Boot & Shoe

October 2012. 40p. 978-1-44242-224-6.
PreS- Gr 3–Littermates and fellow adoptees, two small pups share a mutual existence, eating from the same bowl, sleeping on same blue cushion, and tinkling on the same tree. However, they diverge in their daytime activities: Boot occupies the back porch while Shoe prefers the front porch. When a mischievous squirrel shakes up their routines, both dogs give chase, eventually collapsing, exhausted, into two separate heaps. After recovering, they search for one another, each taking up the other’s post to wait for his sibling’s return. Their vigils last through rainy afternoon, hungry evening, and shivery night, with morning bringing only more loneliness.
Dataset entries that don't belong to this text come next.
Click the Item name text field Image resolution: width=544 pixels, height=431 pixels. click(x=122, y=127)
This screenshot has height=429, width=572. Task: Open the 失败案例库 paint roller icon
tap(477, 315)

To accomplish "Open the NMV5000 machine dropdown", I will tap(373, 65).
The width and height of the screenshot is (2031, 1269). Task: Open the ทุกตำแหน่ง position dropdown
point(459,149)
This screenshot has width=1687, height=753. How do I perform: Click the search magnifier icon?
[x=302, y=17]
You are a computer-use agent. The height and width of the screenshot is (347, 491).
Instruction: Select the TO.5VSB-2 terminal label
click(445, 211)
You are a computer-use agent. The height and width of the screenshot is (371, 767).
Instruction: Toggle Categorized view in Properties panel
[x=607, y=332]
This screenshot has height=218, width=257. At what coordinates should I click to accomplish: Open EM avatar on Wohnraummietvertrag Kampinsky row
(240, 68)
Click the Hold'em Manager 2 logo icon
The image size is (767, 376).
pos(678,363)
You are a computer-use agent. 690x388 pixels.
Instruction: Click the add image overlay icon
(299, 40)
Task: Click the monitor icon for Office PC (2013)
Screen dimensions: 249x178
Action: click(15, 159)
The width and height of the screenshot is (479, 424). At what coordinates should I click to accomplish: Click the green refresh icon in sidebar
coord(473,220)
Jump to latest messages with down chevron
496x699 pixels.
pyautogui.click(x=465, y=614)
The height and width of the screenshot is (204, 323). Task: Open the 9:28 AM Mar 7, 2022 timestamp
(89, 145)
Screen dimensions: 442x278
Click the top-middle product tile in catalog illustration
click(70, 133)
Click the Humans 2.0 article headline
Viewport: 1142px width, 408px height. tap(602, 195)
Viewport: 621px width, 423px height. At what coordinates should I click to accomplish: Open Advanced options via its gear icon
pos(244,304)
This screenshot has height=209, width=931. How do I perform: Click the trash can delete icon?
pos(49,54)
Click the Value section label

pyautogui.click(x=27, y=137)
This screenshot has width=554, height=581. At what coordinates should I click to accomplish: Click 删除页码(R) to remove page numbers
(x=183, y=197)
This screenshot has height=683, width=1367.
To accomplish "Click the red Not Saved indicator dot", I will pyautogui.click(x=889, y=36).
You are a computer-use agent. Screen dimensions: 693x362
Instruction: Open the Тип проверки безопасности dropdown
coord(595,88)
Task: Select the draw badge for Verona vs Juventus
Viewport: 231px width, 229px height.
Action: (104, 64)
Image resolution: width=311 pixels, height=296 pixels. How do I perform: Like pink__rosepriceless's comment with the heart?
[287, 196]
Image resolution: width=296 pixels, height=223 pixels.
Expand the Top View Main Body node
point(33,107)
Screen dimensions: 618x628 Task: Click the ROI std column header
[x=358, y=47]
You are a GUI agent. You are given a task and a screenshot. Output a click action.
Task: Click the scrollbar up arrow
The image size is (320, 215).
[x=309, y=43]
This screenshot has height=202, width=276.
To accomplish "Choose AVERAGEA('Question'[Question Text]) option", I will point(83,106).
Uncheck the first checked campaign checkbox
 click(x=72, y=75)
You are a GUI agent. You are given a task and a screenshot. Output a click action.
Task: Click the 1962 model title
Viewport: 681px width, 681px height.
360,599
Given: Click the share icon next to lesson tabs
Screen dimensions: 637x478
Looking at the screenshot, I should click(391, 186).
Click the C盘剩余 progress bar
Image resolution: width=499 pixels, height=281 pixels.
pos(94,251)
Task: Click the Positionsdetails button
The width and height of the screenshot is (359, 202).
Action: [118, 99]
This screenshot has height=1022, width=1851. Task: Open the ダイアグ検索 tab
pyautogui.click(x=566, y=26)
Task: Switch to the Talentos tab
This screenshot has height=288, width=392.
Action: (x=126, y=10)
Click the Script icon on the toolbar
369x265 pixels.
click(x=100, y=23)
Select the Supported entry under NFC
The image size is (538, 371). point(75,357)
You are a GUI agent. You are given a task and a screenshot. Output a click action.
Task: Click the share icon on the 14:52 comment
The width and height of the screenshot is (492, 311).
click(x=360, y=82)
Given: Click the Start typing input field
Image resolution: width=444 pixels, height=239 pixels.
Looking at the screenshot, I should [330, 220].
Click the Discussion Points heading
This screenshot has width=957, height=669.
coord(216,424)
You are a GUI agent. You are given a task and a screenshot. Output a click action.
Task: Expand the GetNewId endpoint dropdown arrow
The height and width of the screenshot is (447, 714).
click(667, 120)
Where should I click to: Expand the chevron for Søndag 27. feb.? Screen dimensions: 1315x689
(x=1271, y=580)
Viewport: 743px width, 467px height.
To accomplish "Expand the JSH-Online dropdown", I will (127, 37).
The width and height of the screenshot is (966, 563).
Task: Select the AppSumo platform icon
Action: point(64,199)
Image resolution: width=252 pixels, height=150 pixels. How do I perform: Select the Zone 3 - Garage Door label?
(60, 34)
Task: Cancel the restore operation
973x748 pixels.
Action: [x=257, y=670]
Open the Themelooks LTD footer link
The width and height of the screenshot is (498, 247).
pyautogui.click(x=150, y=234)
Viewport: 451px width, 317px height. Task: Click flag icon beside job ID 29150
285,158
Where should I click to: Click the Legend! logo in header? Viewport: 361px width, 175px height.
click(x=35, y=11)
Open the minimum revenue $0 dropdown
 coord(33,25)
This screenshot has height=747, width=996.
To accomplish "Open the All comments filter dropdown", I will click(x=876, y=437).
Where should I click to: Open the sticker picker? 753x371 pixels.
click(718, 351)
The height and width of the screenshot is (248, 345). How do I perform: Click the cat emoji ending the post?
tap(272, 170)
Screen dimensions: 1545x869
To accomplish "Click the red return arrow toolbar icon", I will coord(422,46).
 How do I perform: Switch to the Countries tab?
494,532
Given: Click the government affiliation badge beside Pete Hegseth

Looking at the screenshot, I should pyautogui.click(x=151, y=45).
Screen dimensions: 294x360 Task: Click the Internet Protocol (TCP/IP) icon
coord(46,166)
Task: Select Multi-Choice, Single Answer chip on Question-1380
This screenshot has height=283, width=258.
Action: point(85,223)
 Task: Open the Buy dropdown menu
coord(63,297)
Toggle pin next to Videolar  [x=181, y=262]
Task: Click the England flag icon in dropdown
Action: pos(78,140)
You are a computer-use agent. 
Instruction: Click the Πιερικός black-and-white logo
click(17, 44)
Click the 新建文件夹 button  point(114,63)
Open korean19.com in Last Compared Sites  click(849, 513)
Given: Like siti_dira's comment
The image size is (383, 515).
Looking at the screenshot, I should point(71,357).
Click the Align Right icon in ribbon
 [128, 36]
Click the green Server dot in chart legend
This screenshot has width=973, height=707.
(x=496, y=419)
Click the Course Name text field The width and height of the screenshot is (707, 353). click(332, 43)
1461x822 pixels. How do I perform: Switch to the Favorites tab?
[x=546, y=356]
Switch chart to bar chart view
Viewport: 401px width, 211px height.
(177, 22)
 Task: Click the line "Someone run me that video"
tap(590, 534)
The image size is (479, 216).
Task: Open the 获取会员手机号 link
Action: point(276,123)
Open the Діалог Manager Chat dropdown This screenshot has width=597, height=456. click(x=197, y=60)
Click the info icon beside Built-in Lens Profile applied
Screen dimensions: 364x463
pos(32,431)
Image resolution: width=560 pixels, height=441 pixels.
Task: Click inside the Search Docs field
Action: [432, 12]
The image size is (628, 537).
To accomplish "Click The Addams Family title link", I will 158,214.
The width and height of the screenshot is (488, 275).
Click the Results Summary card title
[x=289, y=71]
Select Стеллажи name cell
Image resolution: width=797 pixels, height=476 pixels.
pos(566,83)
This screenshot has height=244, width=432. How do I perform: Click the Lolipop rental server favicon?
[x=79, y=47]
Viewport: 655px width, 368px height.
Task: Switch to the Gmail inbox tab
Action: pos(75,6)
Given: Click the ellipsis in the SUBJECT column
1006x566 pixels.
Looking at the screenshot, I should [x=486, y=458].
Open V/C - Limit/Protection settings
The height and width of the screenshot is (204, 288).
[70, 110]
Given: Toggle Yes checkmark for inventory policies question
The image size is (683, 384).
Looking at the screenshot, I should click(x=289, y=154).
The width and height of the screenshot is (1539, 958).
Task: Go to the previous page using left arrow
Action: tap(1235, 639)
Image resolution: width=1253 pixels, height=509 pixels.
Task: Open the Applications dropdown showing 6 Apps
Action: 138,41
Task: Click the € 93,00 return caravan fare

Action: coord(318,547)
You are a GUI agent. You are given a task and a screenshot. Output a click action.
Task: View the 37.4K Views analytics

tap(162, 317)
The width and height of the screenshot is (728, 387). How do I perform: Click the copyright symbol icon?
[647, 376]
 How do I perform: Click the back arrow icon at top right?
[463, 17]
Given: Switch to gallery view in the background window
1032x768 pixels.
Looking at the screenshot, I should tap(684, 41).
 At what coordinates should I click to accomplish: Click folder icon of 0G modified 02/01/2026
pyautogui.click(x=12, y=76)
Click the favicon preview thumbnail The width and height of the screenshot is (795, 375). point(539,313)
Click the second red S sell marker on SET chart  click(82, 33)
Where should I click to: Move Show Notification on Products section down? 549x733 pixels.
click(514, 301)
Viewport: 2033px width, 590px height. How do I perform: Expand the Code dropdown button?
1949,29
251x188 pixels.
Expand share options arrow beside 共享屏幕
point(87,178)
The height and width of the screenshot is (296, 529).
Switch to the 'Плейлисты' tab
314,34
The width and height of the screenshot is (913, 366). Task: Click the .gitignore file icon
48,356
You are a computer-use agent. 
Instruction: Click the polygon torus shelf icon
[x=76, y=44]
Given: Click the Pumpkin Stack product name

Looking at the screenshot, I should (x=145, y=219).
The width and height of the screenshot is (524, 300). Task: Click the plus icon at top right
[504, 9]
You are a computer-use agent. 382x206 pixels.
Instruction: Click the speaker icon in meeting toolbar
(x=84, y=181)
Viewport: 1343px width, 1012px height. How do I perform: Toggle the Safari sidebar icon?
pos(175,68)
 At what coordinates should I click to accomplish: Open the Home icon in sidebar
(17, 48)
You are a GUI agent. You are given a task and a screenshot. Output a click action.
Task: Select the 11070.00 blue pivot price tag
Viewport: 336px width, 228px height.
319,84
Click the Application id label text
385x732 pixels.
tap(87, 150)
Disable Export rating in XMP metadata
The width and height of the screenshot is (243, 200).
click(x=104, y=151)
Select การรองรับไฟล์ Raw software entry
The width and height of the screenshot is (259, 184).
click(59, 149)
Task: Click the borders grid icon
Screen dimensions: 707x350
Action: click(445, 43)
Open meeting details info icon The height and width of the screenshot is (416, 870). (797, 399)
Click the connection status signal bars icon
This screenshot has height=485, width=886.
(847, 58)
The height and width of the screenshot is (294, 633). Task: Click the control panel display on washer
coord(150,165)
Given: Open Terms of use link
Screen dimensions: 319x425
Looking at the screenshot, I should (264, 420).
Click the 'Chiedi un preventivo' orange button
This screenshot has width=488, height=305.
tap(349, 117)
Fortunately, “even in the worst of times, a dog still needs to pee,” and the two finally meet up at their favorite tree for a joyful reunion. There is genius in this tale’s simplicity and Frazee’s understated text, repetitive language, and sentence structure, and perfect comic timing play the heartwarming humor to the hilt. The pencil-and-gouache artwork, set against creamy French vanilla backdrops, blends precise lines with fluid motion, and the muted colors subtly mirror the narrative’s restraint and changing moods. The snow-white pooches, with their black button noses and eyes hidden by furry fringe, are true charmers, and their emotions are masterfully conveyed through eloquent body language. A dog-lover’s delight and tender ode to friendship.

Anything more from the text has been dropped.